As early returns pour in from the election in Canada on Monday, Canadian media have projected that Prime Minister Justin Trudeau will hold onto his seat.
According to the Canadian Broadcast Corporation (CBC), Justin Trudeau is the projected winner in Monday night’s election over his closest opponent, Conservative Party’s Erin O’Toole, while the fate of his Liberals remains in doubt.
Regardless of Trudeau’s projected win, the CBC noted that his candidacy put the fate of his party in serious jeopardy after climbing down from a commanding lead in August:
It’s still too early to say whether it will be a minority or majority government.
It’s still a reversal of fortunes for Trudeau. He launched this campaign in mid-August with a sizeable lead in the polls — only to see his support crater days later as many voters expressed anger with his decision to prompt an election during the pandemic’s fourth wave. Two middling debate performances by Trudeau and renewed questions about past scandals also put a Liberal victory in question.
But in the end, voters decided the Liberal team should continue to govern a country that, while battered and bruised by a health crisis, has also fared well on key pandemic metrics like death rates and vaccine coverage.

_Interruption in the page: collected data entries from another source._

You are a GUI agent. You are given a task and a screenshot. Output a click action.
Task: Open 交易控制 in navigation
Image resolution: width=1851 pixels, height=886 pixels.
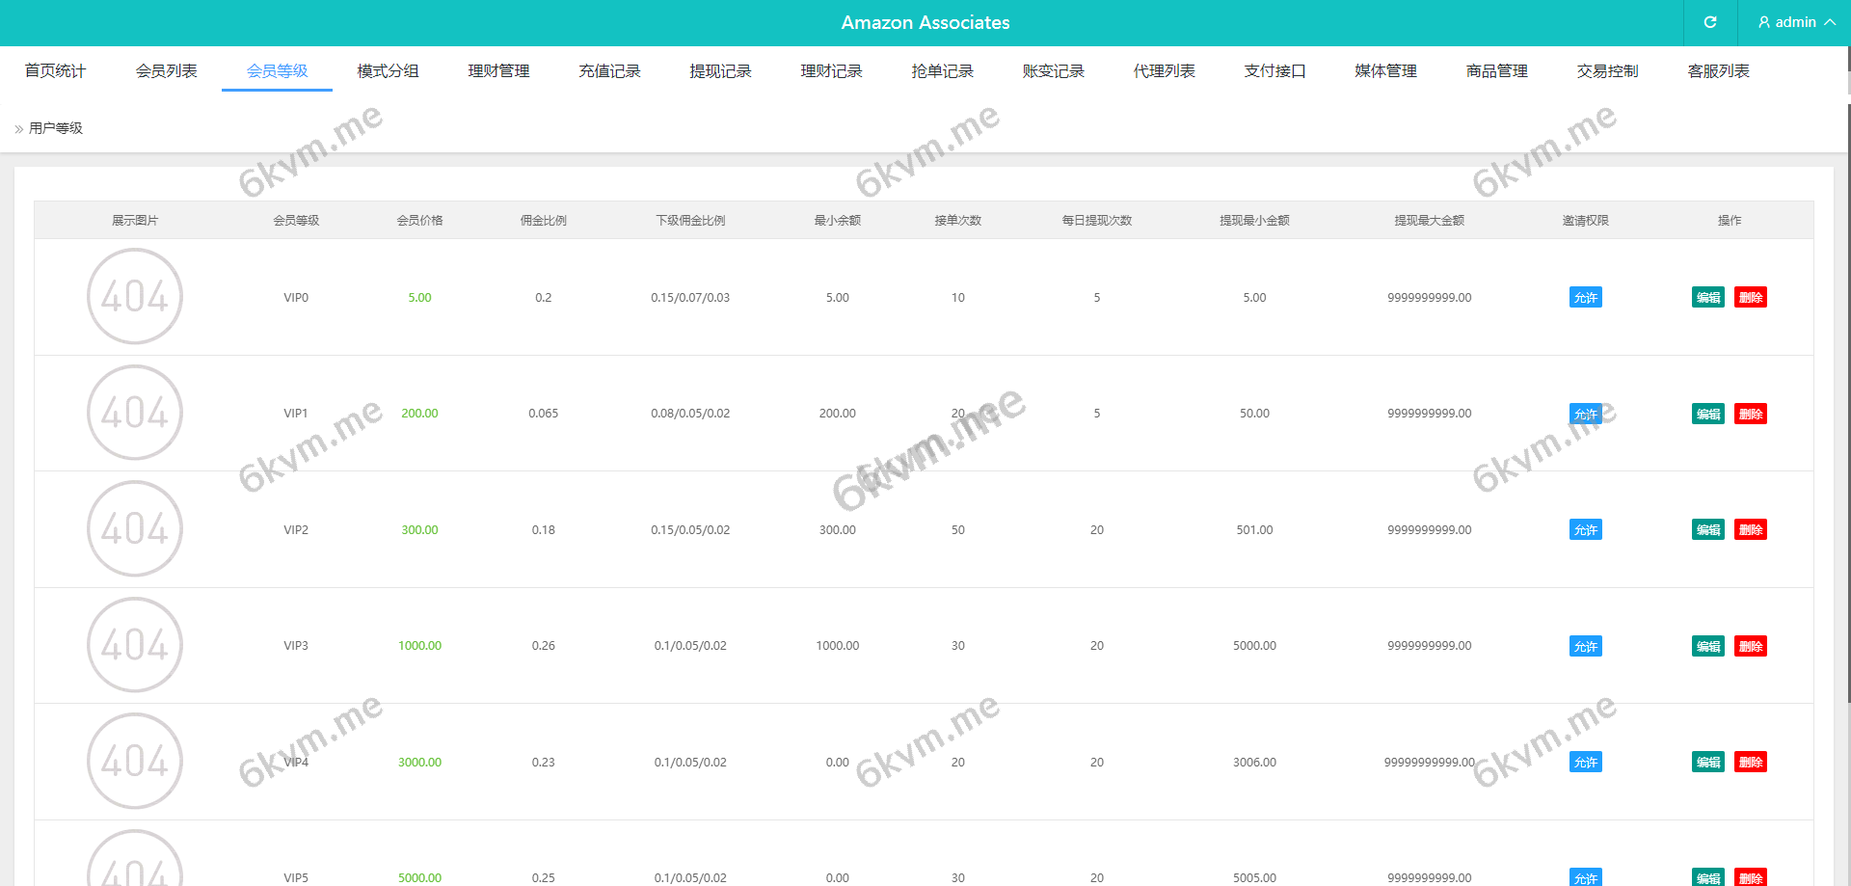[x=1607, y=71]
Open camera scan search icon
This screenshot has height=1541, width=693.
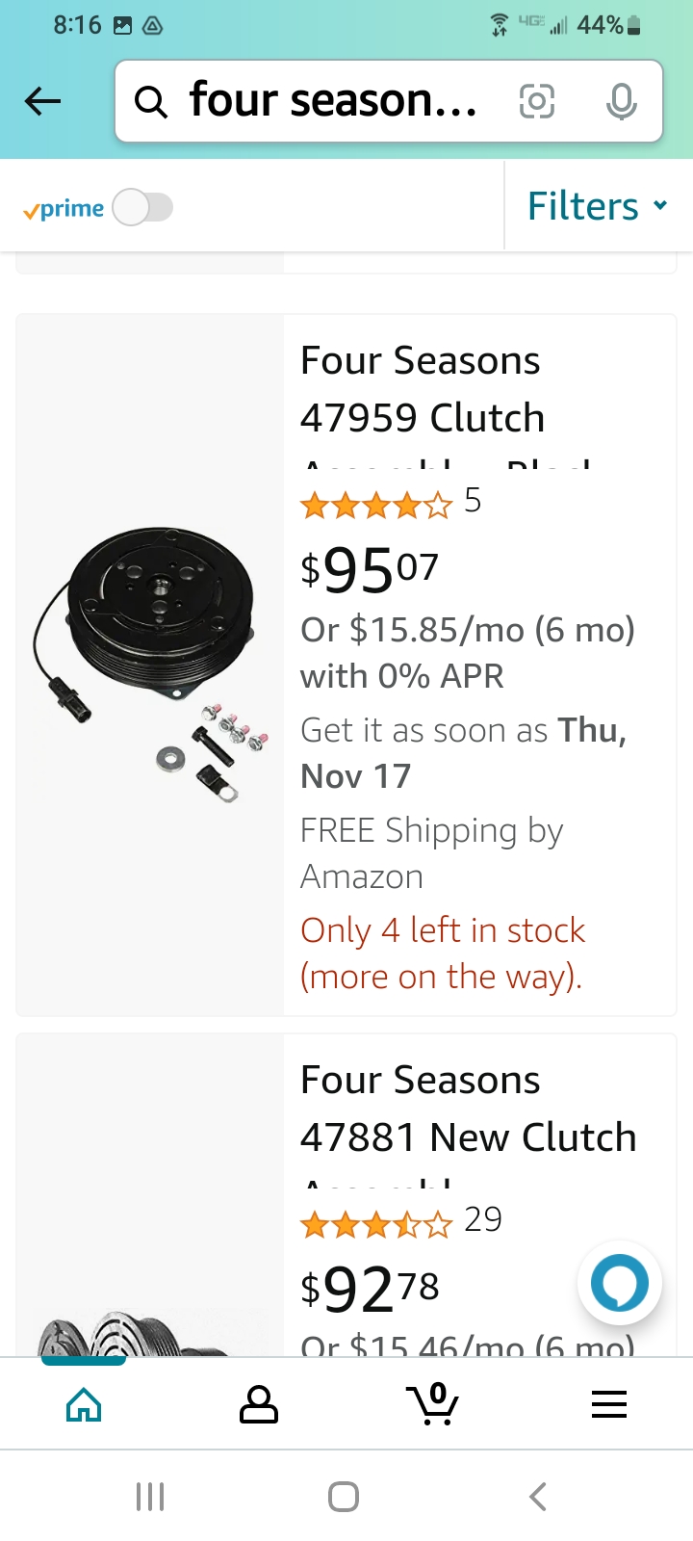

As Reuters reported early on Monday, Trudeau’s Liberals were “on track for a modest loss of seats in Atlantic Canada, the first region of the country to report national election results on Monday, in a race expected to return him to office with a fragile hold on power.”
Trudeau had hoped to expand the Liberals from a minority to a majority in this election, but strategists “now concede it will be hard for the party to win a majority of the House of Commons’ 338 seats”:
In the first set of regional results, Liberals were leading in 23 of 32 parliamentary districts, called ridings, in the four Atlantic provinces. The Liberals held 27 seats before the election.
Erin O’Toole’s opposition Conservatives had focused on adding to their four Atlantic seats, and were leading in nine.
Polls closed at 9:30 p.m. EDT (0130 GMT Tuesday) in all other provinces and territories except British Columbia and Yukon. The two most-populous provinces, Ontario and Quebec, have 199 seats, or more than half of the national total.
Scott Reid, a former Liberal adviser, said while it is still too early to make any projections, Atlantic Canada results “would be worrying for the Liberals” if they signaled a national trend. Roughly 800,000 mail-in ballots for this election will not be counted until Tuesday.